_What you need to do_
Among the entries below, one line contains "You are a computer-use" and another contains "Instruction: Select the 大连商品 tab". Transcribe those two lines and every line between them, exactly.

=== Records for the exercise ===

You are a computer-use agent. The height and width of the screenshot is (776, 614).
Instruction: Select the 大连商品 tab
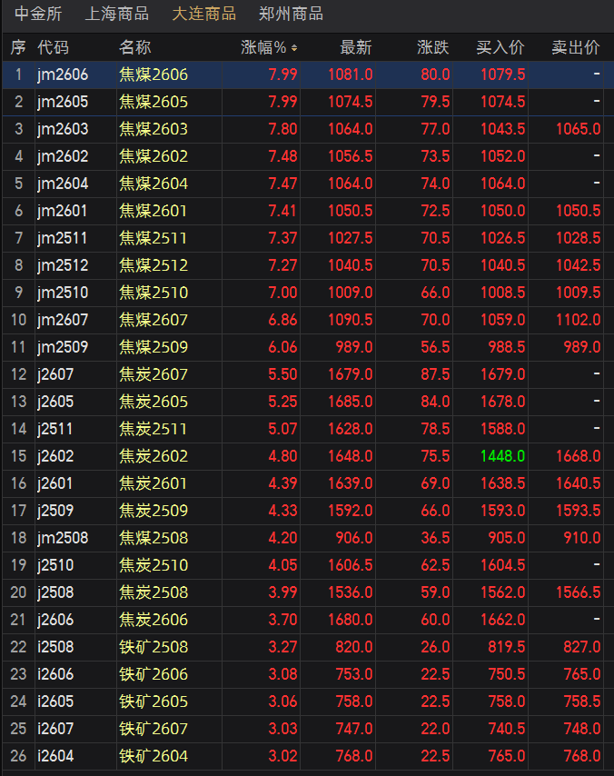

===
=== Records for the exercise ===

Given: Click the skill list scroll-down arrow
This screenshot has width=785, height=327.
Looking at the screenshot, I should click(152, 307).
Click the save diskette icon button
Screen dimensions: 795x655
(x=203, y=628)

===

_Answer for this exercise_
You are a computer-use agent. The height and width of the screenshot is (776, 614).
Instruction: Select the 大连商品 tab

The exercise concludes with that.